Sebbene negli ultimi anni la Corea del Sud abbia fatto grandi passi avanti in questo ambito, i rapporti che la protagonista instaura con le figure maschili all’interno della Vegetariana esemplificano la condizione della donna in una società ancora fin troppo fallocentrica.
Il padre della protagonista, dal carattere estremamente violento e ligio alla rigida disciplina militare, non tollera che la figlia abbia pensieri discordanti dai suoi o che compia scelte in autonomia.
Yeong-hye e suo marito sono persone ordinarie e prive di ambizioni forti. Il marito reputa Yeong-hye una donna insignificante e anonima, che decide di sposare per la sua personalità docile e passiva. Non gli sarà difficile, quindi, considerarla folle e decidere di abbandonarla di punto in bianco.
Il cognato, sebbene in un primo momento sembri voler rinnegare gli atteggiamenti del suocero e del marito di Yeong-hye, la considererà ben presto un oggetto sessuale sul quale riversare le sue frustrazioni e aspirazioni.

Violenza e umanità

Tuttavia, La vegetariana non può essere ridotta solo a questo. Tenendo sempre presente il substrato culturale in cui sono immersi i protagonisti e le vicende, Han Kang sviscera a più riprese il tema della violenza opposto a quello dell’umanità.
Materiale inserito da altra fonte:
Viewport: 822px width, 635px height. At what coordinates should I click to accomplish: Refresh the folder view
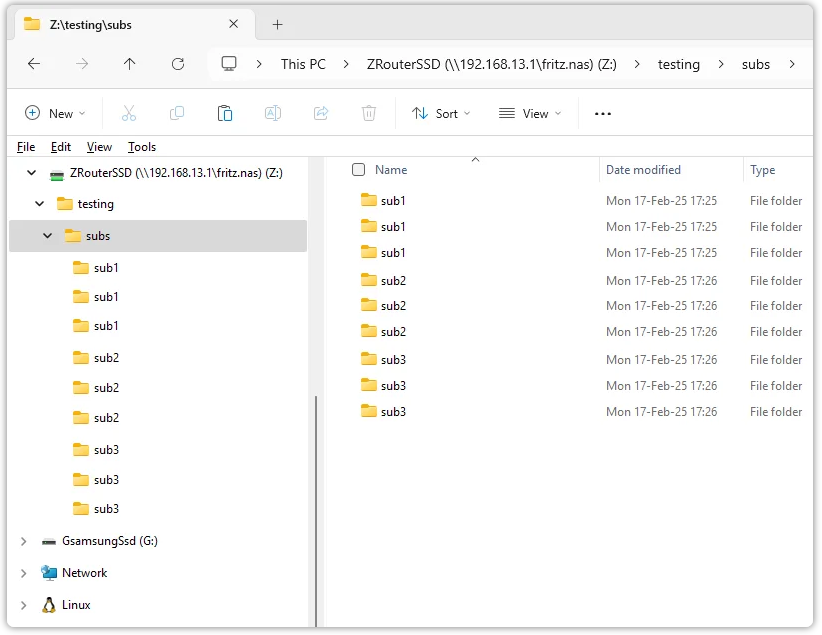pos(178,64)
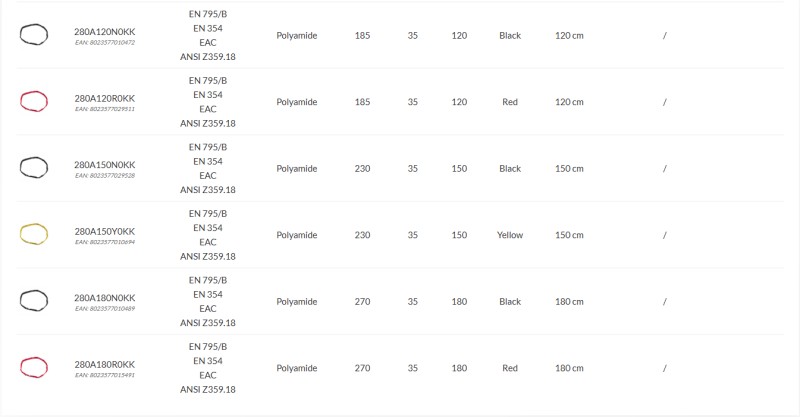Open the red 280A120R0KK sling thumbnail
800x417 pixels.
click(x=34, y=101)
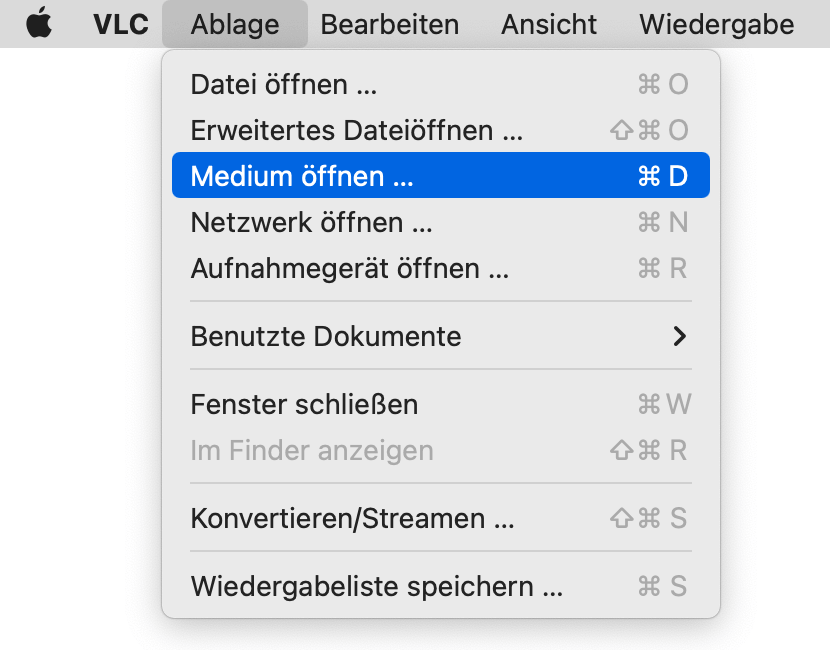Image resolution: width=830 pixels, height=650 pixels.
Task: Open the Wiedergabe menu
Action: pyautogui.click(x=716, y=24)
Yeong-hye tenta, inizialmente, di eliminare la violenza dalla sua vita diventando vegetariana, per poi, alla fine, trasformarsi in un albero. Essere totalmente innocenti è possibile? Come agire per non perpetrare la violenza in alcun modo?

Assistiamo poi al disperato e futile tentativo di In-hye di aiutare la sorella, di comprenderla e starle accanto. E qui si apre la riflessione sull’impossibilità di capire veramente gli altri: «Nessuno mi capisce… I medici, gli infermieri sono tutti uguali… Non ci provano nemmeno, a capire… Mi costringono solo a prendere medicine, e mi infilzano con gli aghi». (ivi, p. 153.)
La riflessione sulla morte, presente dalle prime pagine, è determinante per Yeong-hye e la spinge a rinunciare totalmente alla vita. Non ha più nulla da perdere, morire non sembra così drammatico.

Han Kang, infine, ci presenta il corpo come rifugio ed estremo metodo di autodeterminazione. Il corpo di Yeong-hye, con le viscere atrofizzate e talmente rachitico da sembrare quasi inanimato, ne è l’esemplificazione. Il suo corpo, steso nel letto dell’ospedale psichiatrico, urla sofferenza. È impossibile ignorare la sua condizione, il suo corpo è eloquente più di quanto lei sia mai stata in vita sua.
La vegetariana, quindi, non è solo una critica al patriarcato; indaga tematiche e discussioni che, probabilmente, non avranno mai una risposta. Han Kang ci fornisce innumerevoli spunti, ci fa riflettere, ci induce a discutere di argomenti considerati ancora tabù. La profondità della sua scrittura rende le sue opere preziose ed essenziali per chiunque voglia avvicinarsi alla letteratura coreana.